WHAT IS NEEDED:
An exact transcript is needed of the material below, beginning at the line that contains "You are a computer-use" and continuing through its last line; nothing else should appear.

--- PROVIDED DATA Enclosed Below ---

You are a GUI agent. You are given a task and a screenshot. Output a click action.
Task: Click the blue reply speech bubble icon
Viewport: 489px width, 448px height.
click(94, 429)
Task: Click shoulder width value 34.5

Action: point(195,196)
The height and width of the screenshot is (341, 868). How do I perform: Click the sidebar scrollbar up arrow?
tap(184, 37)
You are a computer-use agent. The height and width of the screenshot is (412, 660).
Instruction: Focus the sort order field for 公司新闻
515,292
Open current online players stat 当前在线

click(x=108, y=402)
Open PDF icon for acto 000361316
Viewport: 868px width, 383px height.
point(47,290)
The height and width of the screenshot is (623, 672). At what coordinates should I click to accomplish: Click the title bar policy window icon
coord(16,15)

--- End of Enclosed PROVIDED DATA ---

SOLUTION FOR THIS TASK:
You are a computer-use agent. The height and width of the screenshot is (412, 660).
Instruction: Focus the sort order field for 公司新闻
515,292
Open current online players stat 当前在线

click(x=108, y=402)
Open PDF icon for acto 000361316
Viewport: 868px width, 383px height.
point(47,290)
The height and width of the screenshot is (623, 672). At what coordinates should I click to accomplish: Click the title bar policy window icon
coord(16,15)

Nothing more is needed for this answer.